(WORK TO BE COMPLETED):
Below are entries. Reproduce exactly the lines between the line holding "This screenshot has height=679, width=589." and the line holding "You are a computer-use agent. The image", inclusive, and only those.

(RECORDS):
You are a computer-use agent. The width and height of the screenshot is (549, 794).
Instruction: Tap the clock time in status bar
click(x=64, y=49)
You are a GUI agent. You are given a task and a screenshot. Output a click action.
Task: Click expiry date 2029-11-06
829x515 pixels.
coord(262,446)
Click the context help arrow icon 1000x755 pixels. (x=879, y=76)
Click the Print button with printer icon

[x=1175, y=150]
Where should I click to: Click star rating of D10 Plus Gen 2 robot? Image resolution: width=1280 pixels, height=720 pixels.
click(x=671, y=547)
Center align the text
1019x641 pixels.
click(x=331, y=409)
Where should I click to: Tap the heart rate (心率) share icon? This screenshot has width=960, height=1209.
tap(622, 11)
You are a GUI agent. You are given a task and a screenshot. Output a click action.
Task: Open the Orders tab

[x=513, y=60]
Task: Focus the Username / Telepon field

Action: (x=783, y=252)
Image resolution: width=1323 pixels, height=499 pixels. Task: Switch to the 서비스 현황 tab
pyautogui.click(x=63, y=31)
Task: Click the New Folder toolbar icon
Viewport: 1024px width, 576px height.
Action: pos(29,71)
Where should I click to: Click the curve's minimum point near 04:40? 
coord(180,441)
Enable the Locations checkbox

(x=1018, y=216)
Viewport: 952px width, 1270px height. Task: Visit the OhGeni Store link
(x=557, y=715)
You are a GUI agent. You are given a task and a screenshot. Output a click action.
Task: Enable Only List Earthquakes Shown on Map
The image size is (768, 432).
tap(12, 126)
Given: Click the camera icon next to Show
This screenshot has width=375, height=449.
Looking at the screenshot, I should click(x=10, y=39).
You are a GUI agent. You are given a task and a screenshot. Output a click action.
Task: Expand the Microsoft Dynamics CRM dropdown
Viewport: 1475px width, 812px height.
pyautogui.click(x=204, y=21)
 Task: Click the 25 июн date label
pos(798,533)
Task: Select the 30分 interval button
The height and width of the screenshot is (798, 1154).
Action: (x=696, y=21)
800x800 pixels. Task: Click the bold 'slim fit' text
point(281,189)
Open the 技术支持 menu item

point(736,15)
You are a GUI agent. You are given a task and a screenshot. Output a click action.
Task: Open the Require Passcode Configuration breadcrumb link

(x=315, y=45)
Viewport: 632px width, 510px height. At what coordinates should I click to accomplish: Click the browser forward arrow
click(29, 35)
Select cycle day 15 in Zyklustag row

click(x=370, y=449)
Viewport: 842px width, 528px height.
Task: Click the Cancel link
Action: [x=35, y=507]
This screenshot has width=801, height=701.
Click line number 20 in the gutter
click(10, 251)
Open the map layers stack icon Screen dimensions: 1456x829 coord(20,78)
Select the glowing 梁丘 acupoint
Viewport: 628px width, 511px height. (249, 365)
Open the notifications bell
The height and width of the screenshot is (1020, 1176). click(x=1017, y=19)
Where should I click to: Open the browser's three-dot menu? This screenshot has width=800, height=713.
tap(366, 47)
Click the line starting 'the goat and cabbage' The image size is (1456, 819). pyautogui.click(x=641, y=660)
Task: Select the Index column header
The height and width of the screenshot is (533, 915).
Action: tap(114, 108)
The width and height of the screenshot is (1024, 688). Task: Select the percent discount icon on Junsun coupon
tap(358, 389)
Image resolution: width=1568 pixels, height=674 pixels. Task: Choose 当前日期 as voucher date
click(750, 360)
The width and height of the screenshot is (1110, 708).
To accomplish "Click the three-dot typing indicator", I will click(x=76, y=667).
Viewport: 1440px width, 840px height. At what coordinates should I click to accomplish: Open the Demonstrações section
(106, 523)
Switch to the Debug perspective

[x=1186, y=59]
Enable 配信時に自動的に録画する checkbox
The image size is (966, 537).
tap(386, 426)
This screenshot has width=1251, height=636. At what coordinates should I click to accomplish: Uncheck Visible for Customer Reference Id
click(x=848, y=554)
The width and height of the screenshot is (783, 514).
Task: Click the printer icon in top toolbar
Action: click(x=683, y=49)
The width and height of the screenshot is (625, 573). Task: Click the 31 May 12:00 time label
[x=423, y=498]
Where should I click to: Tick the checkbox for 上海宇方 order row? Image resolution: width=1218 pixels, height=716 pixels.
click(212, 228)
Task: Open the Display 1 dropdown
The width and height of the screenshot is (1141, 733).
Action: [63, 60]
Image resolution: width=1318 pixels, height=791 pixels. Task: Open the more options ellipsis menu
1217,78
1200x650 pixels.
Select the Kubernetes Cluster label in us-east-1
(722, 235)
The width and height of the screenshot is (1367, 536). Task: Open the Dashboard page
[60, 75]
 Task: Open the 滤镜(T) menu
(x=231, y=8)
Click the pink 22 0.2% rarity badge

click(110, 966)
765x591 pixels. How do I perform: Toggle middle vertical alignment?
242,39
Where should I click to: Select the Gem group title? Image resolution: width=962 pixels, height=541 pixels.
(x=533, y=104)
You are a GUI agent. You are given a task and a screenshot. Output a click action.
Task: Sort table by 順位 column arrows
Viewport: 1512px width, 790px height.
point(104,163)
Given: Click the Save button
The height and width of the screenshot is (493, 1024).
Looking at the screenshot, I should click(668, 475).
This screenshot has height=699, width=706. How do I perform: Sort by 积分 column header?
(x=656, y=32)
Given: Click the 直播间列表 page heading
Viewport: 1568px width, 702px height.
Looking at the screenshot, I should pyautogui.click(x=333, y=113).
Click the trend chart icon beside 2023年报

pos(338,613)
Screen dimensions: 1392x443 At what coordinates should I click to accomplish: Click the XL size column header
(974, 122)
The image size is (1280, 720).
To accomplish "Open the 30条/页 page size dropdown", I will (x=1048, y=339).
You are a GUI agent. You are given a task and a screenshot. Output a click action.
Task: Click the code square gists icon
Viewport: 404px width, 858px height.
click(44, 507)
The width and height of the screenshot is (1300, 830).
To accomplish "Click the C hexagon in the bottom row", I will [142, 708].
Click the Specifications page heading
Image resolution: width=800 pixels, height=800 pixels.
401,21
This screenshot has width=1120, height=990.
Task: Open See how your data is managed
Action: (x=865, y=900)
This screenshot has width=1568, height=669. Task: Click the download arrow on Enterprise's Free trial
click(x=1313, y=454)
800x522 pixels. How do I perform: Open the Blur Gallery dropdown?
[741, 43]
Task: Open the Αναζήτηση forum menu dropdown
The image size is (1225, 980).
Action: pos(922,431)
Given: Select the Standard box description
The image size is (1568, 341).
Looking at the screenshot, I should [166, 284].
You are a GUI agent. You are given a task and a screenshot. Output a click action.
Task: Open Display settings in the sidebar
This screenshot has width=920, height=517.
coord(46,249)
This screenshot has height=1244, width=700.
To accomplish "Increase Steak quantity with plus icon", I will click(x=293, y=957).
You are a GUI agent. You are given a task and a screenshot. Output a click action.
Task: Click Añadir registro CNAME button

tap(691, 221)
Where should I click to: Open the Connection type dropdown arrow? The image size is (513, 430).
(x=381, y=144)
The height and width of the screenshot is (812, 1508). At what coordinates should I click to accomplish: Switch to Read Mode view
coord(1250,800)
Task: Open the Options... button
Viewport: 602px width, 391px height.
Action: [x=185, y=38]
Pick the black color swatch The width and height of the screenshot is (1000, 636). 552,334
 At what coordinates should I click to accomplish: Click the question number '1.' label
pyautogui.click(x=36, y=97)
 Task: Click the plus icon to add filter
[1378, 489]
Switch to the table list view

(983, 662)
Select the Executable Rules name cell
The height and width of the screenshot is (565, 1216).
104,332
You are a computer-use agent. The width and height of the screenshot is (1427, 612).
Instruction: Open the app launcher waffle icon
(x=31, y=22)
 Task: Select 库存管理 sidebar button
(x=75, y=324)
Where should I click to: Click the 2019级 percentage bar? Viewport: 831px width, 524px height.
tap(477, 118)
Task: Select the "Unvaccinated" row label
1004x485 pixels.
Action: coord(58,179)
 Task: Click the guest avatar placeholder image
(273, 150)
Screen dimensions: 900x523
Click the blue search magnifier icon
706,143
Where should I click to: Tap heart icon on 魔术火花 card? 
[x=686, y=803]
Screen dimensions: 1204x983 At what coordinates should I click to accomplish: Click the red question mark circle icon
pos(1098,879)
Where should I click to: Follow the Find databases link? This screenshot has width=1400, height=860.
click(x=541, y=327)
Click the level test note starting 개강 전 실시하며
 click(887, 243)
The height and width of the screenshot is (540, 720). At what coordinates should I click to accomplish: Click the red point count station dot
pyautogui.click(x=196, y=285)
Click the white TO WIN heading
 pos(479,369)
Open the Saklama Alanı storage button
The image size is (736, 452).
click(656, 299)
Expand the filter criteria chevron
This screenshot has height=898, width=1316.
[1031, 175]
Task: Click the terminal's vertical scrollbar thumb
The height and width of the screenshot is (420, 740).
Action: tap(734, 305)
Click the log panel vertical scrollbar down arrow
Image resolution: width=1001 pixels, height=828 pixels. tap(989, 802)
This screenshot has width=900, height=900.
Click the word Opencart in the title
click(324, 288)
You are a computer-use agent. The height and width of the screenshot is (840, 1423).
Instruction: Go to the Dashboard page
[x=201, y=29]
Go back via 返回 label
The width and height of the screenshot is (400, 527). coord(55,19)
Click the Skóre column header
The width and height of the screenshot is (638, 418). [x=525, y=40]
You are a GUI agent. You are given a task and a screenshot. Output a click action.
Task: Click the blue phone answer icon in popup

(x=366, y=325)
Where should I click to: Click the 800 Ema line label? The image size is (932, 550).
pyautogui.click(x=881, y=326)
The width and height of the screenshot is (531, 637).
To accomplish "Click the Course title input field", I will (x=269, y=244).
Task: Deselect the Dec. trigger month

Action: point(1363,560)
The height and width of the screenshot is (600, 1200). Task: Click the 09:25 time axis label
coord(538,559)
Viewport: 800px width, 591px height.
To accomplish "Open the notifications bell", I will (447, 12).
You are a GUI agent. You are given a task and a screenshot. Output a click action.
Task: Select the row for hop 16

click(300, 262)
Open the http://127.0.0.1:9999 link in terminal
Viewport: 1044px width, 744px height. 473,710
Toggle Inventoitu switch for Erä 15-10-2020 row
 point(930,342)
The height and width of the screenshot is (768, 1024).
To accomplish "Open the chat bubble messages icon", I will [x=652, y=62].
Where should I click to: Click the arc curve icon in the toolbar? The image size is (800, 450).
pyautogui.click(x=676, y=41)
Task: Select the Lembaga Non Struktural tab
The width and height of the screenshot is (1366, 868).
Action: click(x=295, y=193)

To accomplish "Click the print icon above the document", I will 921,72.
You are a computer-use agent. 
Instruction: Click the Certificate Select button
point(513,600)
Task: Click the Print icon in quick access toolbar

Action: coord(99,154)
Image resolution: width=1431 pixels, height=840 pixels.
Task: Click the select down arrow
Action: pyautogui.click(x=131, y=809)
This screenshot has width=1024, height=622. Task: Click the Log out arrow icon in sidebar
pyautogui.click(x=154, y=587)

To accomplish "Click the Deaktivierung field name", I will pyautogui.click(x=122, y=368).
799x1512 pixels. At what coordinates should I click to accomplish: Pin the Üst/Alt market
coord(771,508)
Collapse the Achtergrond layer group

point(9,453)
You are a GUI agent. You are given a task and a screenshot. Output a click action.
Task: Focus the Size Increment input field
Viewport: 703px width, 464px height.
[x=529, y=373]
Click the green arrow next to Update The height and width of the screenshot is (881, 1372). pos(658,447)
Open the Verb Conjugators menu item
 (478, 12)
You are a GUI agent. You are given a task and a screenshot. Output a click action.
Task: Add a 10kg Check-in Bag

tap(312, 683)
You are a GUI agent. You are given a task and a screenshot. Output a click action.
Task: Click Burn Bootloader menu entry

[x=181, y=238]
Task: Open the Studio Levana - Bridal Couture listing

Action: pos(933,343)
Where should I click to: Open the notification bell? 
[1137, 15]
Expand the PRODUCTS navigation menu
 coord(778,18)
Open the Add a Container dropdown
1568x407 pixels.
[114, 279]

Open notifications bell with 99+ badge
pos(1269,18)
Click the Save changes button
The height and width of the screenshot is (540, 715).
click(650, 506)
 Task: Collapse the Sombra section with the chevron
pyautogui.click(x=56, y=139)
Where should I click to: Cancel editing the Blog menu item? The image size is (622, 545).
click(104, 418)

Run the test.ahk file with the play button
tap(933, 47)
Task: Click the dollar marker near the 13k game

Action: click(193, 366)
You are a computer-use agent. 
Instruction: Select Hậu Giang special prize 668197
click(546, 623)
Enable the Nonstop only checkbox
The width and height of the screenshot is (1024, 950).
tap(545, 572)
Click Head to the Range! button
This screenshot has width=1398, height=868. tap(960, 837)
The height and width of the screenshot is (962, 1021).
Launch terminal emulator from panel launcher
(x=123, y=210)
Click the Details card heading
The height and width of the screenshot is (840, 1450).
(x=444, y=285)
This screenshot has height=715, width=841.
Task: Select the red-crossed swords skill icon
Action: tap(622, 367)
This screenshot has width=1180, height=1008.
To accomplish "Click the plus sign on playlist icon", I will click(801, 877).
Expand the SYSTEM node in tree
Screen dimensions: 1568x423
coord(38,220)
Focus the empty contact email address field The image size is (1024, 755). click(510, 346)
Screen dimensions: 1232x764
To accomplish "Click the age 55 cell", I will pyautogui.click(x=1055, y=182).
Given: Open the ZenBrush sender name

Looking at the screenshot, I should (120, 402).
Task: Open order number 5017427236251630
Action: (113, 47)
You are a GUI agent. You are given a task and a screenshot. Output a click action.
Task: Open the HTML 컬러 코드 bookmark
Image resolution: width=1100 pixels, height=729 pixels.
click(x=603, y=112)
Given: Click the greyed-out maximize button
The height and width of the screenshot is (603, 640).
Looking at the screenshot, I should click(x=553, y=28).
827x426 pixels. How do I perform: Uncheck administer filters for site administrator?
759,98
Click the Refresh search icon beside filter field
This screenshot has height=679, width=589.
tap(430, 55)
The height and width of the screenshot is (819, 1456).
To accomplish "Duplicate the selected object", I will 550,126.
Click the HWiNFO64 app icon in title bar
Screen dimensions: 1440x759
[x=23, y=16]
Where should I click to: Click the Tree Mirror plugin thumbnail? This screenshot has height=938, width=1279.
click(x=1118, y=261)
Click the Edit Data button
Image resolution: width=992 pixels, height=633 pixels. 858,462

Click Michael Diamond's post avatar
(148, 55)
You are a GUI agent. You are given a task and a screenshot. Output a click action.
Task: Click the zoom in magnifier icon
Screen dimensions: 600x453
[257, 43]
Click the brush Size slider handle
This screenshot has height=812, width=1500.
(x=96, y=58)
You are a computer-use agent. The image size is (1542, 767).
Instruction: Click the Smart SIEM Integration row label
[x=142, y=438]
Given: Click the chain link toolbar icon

(SOLVED EXERCISE):
This screenshot has height=679, width=589.
tap(430, 55)
The height and width of the screenshot is (819, 1456).
To accomplish "Duplicate the selected object", I will 550,126.
Click the HWiNFO64 app icon in title bar
Screen dimensions: 1440x759
[x=23, y=16]
Where should I click to: Click the Tree Mirror plugin thumbnail? This screenshot has height=938, width=1279.
click(x=1118, y=261)
Click the Edit Data button
Image resolution: width=992 pixels, height=633 pixels. 858,462

Click Michael Diamond's post avatar
(148, 55)
You are a GUI agent. You are given a task and a screenshot. Output a click action.
Task: Click the zoom in magnifier icon
Screen dimensions: 600x453
[257, 43]
Click the brush Size slider handle
This screenshot has height=812, width=1500.
(x=96, y=58)
You are a computer-use agent. The image size is (1542, 767).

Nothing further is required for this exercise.